Что касается портрета Пушкина, исполненного Кипренским, — это нечто большее, чем изображение идеального человека, графа Кастильоне кисти Рафаэля, хотя и сродни ему. Перед нами поэт, русский поэт в вечности, каковым он предстает в одном ряду с Гомером, античными трагиками, Данте и Петраркой, будучи человеком Нового времени. Вершинное явление Ренессанса в России.
Карл Брюллов (1799–1852)
Та же коллизия с “измами” дает себя знать и в оценке творчества Карла Брюллова, но более резко, чем в отношении Кипренского, которого причисляют к романтизму всецело, Брюллова же признать всецело романтиком не удается, и вина в этом падает на художника.
“Настоящим гением компромисса между идеалами классической школы и нововведениями романтизма в русском искусстве был, несомненно, К.П.Брюллов, — заявляет без обиняков исследователь. — Блестящий рисовальщик, акварелист, портретист, исторический живописец, мастер крупной картинной формы, обладавший большим размахом декоративной фантазии, Брюллов еще учеником петербургской Академии снискал всеобщую славу. Но его ожидала несколько странная участь, сказавшаяся и на позднейшей репутации его в русской критике, — оставаться на вершине расцвета и славы талантливым художником, играющим роль гения”.

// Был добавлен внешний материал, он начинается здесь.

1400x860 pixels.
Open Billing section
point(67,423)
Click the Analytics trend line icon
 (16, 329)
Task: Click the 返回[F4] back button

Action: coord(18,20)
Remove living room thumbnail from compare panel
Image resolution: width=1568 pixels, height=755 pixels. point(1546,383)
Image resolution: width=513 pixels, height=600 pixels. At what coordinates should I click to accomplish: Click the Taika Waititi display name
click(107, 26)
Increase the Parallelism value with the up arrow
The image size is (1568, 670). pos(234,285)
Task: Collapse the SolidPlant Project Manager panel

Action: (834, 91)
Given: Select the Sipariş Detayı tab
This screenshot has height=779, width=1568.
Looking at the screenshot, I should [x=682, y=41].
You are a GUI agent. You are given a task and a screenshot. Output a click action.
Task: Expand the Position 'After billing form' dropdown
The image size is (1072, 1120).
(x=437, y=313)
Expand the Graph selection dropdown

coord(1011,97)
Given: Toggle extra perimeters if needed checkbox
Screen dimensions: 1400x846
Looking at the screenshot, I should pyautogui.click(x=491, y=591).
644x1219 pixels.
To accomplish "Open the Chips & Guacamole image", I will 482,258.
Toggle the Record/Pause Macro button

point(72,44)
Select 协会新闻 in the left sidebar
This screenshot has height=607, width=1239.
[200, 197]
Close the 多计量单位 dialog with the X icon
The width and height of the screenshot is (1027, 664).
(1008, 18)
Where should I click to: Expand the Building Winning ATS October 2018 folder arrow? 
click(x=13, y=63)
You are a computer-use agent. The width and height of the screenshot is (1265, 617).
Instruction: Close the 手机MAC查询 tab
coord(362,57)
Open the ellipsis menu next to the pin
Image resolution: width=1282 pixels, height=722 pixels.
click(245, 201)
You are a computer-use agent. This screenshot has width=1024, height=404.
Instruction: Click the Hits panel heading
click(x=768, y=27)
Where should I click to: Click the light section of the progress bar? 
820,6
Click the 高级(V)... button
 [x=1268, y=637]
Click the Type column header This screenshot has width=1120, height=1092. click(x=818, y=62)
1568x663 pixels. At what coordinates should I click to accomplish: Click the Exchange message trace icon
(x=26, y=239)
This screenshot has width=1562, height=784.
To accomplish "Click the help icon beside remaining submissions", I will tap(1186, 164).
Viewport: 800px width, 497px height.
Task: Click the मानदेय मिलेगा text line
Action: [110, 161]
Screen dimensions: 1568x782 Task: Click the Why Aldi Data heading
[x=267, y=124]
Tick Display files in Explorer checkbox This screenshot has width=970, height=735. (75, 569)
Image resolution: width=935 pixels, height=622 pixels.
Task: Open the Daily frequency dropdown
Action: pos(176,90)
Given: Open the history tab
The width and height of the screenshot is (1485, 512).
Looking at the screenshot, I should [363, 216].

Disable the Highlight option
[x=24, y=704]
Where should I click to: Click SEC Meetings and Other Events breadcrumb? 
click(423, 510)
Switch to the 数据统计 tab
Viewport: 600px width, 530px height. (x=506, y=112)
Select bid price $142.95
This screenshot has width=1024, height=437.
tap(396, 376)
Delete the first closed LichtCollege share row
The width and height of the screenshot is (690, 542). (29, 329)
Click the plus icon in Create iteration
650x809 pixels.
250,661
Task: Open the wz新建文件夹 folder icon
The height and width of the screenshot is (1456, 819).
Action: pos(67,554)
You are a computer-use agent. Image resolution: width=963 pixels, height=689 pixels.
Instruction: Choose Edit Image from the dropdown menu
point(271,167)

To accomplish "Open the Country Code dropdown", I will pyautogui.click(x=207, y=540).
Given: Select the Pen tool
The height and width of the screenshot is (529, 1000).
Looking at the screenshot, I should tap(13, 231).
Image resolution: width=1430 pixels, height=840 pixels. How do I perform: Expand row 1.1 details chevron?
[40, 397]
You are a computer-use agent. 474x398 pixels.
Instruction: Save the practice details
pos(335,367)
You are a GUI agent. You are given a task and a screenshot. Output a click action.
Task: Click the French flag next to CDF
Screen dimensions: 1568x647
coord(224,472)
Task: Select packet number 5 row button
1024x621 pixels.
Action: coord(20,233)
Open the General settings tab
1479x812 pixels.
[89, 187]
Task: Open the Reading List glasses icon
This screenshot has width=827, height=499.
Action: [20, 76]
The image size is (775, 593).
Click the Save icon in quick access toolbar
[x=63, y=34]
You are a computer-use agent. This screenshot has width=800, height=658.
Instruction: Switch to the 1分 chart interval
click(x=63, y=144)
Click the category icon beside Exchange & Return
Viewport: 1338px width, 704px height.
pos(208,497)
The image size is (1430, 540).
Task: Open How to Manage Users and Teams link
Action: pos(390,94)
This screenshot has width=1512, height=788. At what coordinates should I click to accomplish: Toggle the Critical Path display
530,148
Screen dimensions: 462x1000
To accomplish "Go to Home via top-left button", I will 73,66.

Странно звучит столь недоброжелательный тон у современного историка искусства, который, видимо, основывает свой взгляд “на позднейшей репутации” художника “в русской критике”, которая в пылу борьбы с академическим искусством вряд ли была справедлива по отношению к Брюллову; в те времена и Пушкина не очень высоко ставили. А ведь Карл Брюллов — первейший из русских живописцев, как Пушкин в литературе первейший. А он всего лишь “гений компромисса”, “играющий роль гения”. Одни теоретики разрабатывают “измы”, говорят о симбиозе “антизма с романтизмом”, другие их оспаривают, объявляя художника“ гением компромисса”. Между тем вершинное явление в мировом искусстве не понято, не оценено — и где? Именно в России — и в веке XIX, и в веке XX. Немудрено при этом проглядеть и Ренессанс в России.
При таком подходе, конечно, исследователи не воспринимают картину “Последний день Помпеи”, как она есть. “Романтическая стихия оказалась влитой в совершенно оформленный классический сосуд. Ужасающее зрелище заметно эстетизируется и начинает чуть ли не радовать взор красивой гибелью красивого мира. Романтический и классический тезисы, столь легко и мастерски совмещенные, взаимно обесцениваются, как бы лишают друг друга серьезности, этической подосновы, превращаются в талантливую игру и замыкаются на впечатлении эффектной финальной оперной мизансцены”.
Каково?! Будто это разнос картины, сегодня написанной, в пылу полемики. Извержение вулкана не романтическая стихия, это природный катаклизм, картина которого восстановлена отчасти раскопками археологов; художник увидел целостную картину в миг катастрофы, живую сцену в яви, не держа в уме никаких тезисов, столь важных для теоретиков. “Ужасающее зрелище заметно эстетизируется”, и картина, утверждают, лишается “этической подосновы”. В том все и дело: эстетический феномен — гибель прекрасного мира — пытаются оценить с моральной точки зрения, с набором тезисов.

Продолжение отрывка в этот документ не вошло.